======== EXTRACT PROVIDED

Tuesday, July 30, 2013

Last Sunday I noticed a number of wasps flying around a particular spot in my yard.  I was wearing a white long sleeved shirt and tie that I still had on after church.  I grabbed the flyswatter and started to try and hit them in the air.  As I was doing so I was stung on the back of my arm.  I went inside and removed my shirt and examined the area that was stung.  I picked up the shirt and looked at the cloth, and marveled that any wasps sting could penetrate the cloth because it was particularly thick.  After a moment I put the shirt back on, only to realize that the wasp that stung me was still in the shirt when it stung me again.  Sometimes it's the things you don't see that can sting you.

I remember as a small child in Logan looking out the kitchen window every morning and seeing the temple rising majestically above the trees. I loved the Temple with its towering spires and walls, I also loved what it represented, and how it cemented our family together.

I also remember sitting in church drawing in all the little rocks in the walls of the temple on the front of our weekly sacrament meeting program. I think I learned to like rock walls, and stone architecture from appreciating the Logan Temple.

The sea, a wall, a house, a gate, a forest path, a well, a Temple.

I want to tell you about a place in Wales my family and I visited this summer. It was a place with many rock walls, which were built over many centuries. The walls held in sheep, marked the property boundaries, and would occasionally combine with the side of a barn. They would run between fields, and through forests where fields once were. A man could build a 3 foot length of such a wall in a day, if the rocks were readily available, which they often weren't. You have to gather the rocks before you can build the wall. When men built these walls they left a legacy .

Nearby was the sea, which was rapidly eroding the land. There was a beautiful 4 mile long beach, which largely went unused because of powerful and dangerous currents, numerous jelly fish, and a precarious crumbling cliff of dirt and clay.

================
======== SUPPLIED INFORMATION

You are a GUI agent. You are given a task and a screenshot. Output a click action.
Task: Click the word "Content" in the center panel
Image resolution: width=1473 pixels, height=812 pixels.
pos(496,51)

================

## DIRECTIVES:
A: Rewrite the stretch of the blog post from "I remember as" through "our family together.", replacing "kitchen window" with "bedroom window".
B: Extend the blog post about the wasps, the Logan Temple and the Welsh walls with the next part, starting after its final sentence.
The data come from a separate source, not from the blog post.

## RESPONSES TO THE TASKS:
A:
I remember as a small child in Logan looking out the bedroom window every morning and seeing the temple rising majestically above the trees. I loved the Temple with its towering spires and walls, I also loved what it represented, and how it cemented our family together.

B:
The land above the beach was strewn with cracks where the ground was weakened. Often the ground on the downhill side had sunk a foot or two where a crack was. Some of these cracks could be found up to 200 ft inland. Some were wide and foreboding, others were so narrow you wouldn't even notice them. During storms chunks of pasture were prone to fall into the sea. The sheep wandered back and forth grazing in the meadow and up to the tempting grass on the unstable ground at the cliffs edge.
Fittingly, this bay was called Hells Mouth.

The sheep were all numbered by the farmer, and were marked as his. Close to the edge of this cliff was a centuries old stone farm house. It's currently for sale. Whoever buys it will need to move it quickly. I suppose when it was built it was quite some distance from the sea.

Not far away was another house. If was built beyond the end of the beach right next to the sea.  It was equally old, and slightly smaller. It was built on the rock that underlies the adjacent hill. Where it is situated the shoreline won't move. It has definitely seen more abuse from the elements than the first house. I'm sure the builder of the first house thought the green meadows were the perfect place to build, and may have wondered why his neighbor would build so close to the sea. Not realizing that his own home would one day be the one in danger.

We stayed in a house between the other two about two blocks away from the sea at the edge of the hill. This house may have been built on rock, or clay. It was hard to tell.



Nimrod, known as a great hunter in the Old Testament, organized the people and made bricks to build Babylon. When you think about it, all bricks are essentially the same. The same weight, thickness, width, length. You can build great things with bricks. I think Nimrod meant to do the same with the people. He would conquer the various nations and bring them all together to work on building up Babylon. He would eliminate their differences, they all spoke the same language, and they would all fit in the way he saw fit.

Maybe you've heard the statement "no one is irreplaceable". That statement has always struck a discordant note with me, and I know intuitively it's not true. Maybe in a certain economic or business context it makes sense, in the same way human life can be reduced to economic terms.
But in the church we know the worth of a soul, and that every human being is unique and has immeasurable potential. We all have unique talents and abilities. We are not bricks.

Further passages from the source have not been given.